Work required.
Nothing in the data should be left out, so repeat it all exactly.
+++ Data
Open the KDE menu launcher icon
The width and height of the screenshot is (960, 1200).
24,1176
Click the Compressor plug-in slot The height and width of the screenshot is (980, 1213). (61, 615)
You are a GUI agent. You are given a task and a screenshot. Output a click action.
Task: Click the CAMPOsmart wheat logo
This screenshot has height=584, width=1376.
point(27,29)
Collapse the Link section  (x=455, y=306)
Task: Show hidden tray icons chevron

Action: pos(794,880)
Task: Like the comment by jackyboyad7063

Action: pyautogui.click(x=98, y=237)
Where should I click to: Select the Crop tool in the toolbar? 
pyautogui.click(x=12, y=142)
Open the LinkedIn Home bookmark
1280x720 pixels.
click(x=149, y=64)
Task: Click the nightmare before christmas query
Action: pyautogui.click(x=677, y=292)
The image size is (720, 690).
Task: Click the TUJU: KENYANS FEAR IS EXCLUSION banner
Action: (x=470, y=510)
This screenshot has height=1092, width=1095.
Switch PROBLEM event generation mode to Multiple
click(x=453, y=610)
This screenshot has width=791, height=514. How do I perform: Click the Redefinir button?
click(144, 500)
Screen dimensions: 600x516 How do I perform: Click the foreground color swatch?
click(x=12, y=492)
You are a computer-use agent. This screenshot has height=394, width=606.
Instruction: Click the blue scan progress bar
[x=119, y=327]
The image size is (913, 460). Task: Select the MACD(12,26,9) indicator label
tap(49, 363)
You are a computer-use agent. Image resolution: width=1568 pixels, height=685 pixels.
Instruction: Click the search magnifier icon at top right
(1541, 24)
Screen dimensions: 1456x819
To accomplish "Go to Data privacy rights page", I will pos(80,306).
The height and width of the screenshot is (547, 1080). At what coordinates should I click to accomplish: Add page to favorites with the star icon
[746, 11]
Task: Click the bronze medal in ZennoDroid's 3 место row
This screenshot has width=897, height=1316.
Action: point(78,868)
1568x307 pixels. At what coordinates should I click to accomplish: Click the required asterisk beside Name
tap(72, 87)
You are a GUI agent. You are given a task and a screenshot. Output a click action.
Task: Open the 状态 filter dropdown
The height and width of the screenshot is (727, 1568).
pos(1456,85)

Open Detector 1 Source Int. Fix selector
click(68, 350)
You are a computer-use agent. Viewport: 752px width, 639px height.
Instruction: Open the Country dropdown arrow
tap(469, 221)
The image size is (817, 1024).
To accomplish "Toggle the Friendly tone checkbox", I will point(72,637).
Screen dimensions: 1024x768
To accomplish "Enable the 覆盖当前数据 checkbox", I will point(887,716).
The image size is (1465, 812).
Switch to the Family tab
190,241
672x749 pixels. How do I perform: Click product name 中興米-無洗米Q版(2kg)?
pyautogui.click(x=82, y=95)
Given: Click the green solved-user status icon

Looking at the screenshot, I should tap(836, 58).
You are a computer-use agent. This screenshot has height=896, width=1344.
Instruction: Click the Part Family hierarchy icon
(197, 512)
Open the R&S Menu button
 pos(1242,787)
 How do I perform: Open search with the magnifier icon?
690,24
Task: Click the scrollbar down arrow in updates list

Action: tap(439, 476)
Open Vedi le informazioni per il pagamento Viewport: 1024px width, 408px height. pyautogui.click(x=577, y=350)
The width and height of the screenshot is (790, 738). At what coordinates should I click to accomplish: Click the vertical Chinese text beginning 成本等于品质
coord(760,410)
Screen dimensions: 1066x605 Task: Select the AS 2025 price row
++++++
Solution to this task.
Open the KDE menu launcher icon
The width and height of the screenshot is (960, 1200).
24,1176
Click the Compressor plug-in slot The height and width of the screenshot is (980, 1213). (61, 615)
You are a GUI agent. You are given a task and a screenshot. Output a click action.
Task: Click the CAMPOsmart wheat logo
This screenshot has height=584, width=1376.
point(27,29)
Collapse the Link section  (x=455, y=306)
Task: Show hidden tray icons chevron

Action: pos(794,880)
Task: Like the comment by jackyboyad7063

Action: pyautogui.click(x=98, y=237)
Where should I click to: Select the Crop tool in the toolbar? 
pyautogui.click(x=12, y=142)
Open the LinkedIn Home bookmark
1280x720 pixels.
click(x=149, y=64)
Task: Click the nightmare before christmas query
Action: pyautogui.click(x=677, y=292)
The image size is (720, 690).
Task: Click the TUJU: KENYANS FEAR IS EXCLUSION banner
Action: (x=470, y=510)
This screenshot has height=1092, width=1095.
Switch PROBLEM event generation mode to Multiple
click(x=453, y=610)
This screenshot has width=791, height=514. How do I perform: Click the Redefinir button?
click(144, 500)
Screen dimensions: 600x516 How do I perform: Click the foreground color swatch?
click(x=12, y=492)
You are a computer-use agent. This screenshot has height=394, width=606.
Instruction: Click the blue scan progress bar
[x=119, y=327]
The image size is (913, 460). Task: Select the MACD(12,26,9) indicator label
tap(49, 363)
You are a computer-use agent. Image resolution: width=1568 pixels, height=685 pixels.
Instruction: Click the search magnifier icon at top right
(1541, 24)
Screen dimensions: 1456x819
To accomplish "Go to Data privacy rights page", I will pos(80,306).
The height and width of the screenshot is (547, 1080). At what coordinates should I click to accomplish: Add page to favorites with the star icon
[746, 11]
Task: Click the bronze medal in ZennoDroid's 3 место row
This screenshot has width=897, height=1316.
Action: point(78,868)
1568x307 pixels. At what coordinates should I click to accomplish: Click the required asterisk beside Name
tap(72, 87)
You are a GUI agent. You are given a task and a screenshot. Output a click action.
Task: Open the 状态 filter dropdown
The height and width of the screenshot is (727, 1568).
pos(1456,85)

Open Detector 1 Source Int. Fix selector
click(68, 350)
You are a computer-use agent. Viewport: 752px width, 639px height.
Instruction: Open the Country dropdown arrow
tap(469, 221)
The image size is (817, 1024).
To accomplish "Toggle the Friendly tone checkbox", I will point(72,637).
Screen dimensions: 1024x768
To accomplish "Enable the 覆盖当前数据 checkbox", I will point(887,716).
The image size is (1465, 812).
Switch to the Family tab
190,241
672x749 pixels. How do I perform: Click product name 中興米-無洗米Q版(2kg)?
pyautogui.click(x=82, y=95)
Given: Click the green solved-user status icon

Looking at the screenshot, I should tap(836, 58).
You are a computer-use agent. This screenshot has height=896, width=1344.
Instruction: Click the Part Family hierarchy icon
(197, 512)
Open the R&S Menu button
 pos(1242,787)
 How do I perform: Open search with the magnifier icon?
690,24
Task: Click the scrollbar down arrow in updates list

Action: tap(439, 476)
Open Vedi le informazioni per il pagamento Viewport: 1024px width, 408px height. pyautogui.click(x=577, y=350)
The width and height of the screenshot is (790, 738). At what coordinates should I click to accomplish: Click the vertical Chinese text beginning 成本等于品质
coord(760,410)
Screen dimensions: 1066x605 Task: Select the AS 2025 price row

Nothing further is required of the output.